After graduating from college, I worked at a nonprofit organization in North Carolina with a long history of working with community colleges to support workforce and economic development. North Carolina is known for its community colleges, and it was here that I began to meld the research questions grounded in my lived experience that would lead me to study and teach about low-wage workers’ careers. 

A quarter of workers in the U.S. are in low-wage work.

The U.S. has the highest level of low-wage work among our peer countries, the other wealthy democracies, at about 25 percent of all workers over the age of 25. We define low-wage work in the U.S. as earning below about $15.50 an hour in 2019 dollars. Low-wage workers skew younger, but the U.S. is not Denmark, where the low-wage labor market is synonymous with a transition labor market for youth and immigrants. In the U.S., low-wage work is a persistent problem, having held steady for the last several decades. 

A pressing question in our understanding of low-wage work is whether these jobs are stepping stones—providing opportunities for mobility—or dead ends. This is an important question because how we understand low-wage workers’ mobility influences our approaches to supporting mobility. If these jobs are dead ends, then promoting mobility means getting workers into other jobs. If low-wage jobs are stepping stones, then it is important to understand how these job ladders are created and strengthened, which jobs are linked together, and who moves along the ladders. Implicit in the stepping stone perspective is understanding the labor market as a place where on-the-job training and learning occur, leading to upward mobility. 
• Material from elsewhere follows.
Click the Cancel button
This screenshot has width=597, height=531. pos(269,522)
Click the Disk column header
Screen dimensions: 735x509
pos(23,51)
Low-wage jobs are stepping stones to higher wages.

My collaborators Ted Mouw and Arne Kalleberg of the University of North Carolina at Chapel Hill and I investigated whether low-wage jobs are stepping stones or dead ends in an article we recently published in sociology’s top journal, the American Sociological Review. We find that low-wage jobs are stepping stones. Low-wage workers who gain experience and transfer that experience to a closely linked occupation—a job ladder—are more likely to move to higher wages. 

Importantly, not all workers experience low-wage jobs as stepping stones. We find substantial variation in the number and size of the job ladders that link low-wage workers in low-wage jobs to higher-paid jobs. This compounds the variation that exists within what we would call low-wage occupations. Many workers in occupations with a high share of low-wage workers earn higher wages, even in the retail, hotel, and restaurant industries, which are often synonymous with low-wage work.

Longitudinal data is needed to understand how these job ladders work.

In the article, we use national-level data, including the National Longitudinal Surveys of Youth (NLSY79), which NORC conducts. In many ways, we are pushing the limits of the sample to study detailed occupations (there are 500 or so in the occupational classification system). Yet, low-wage workers do not work in a national labor market. They work in a particular place. Understanding how these job ladders work and for whom requires more detailed longitudinal data on workers’ careers in particular places. It is likely that not all job ladders from a particular occupation exist in every place, and their influence likely varies with the institutions that support them, whether social networks, community colleges, or other industry and worker organizations. 

A key part of economic development is economic opportunity. Job ladders are one part of understanding the economic opportunity of a place, whether the rural South, Chicago, or any place in America. To be an engine of opportunity, it helps to understand how opportunity works.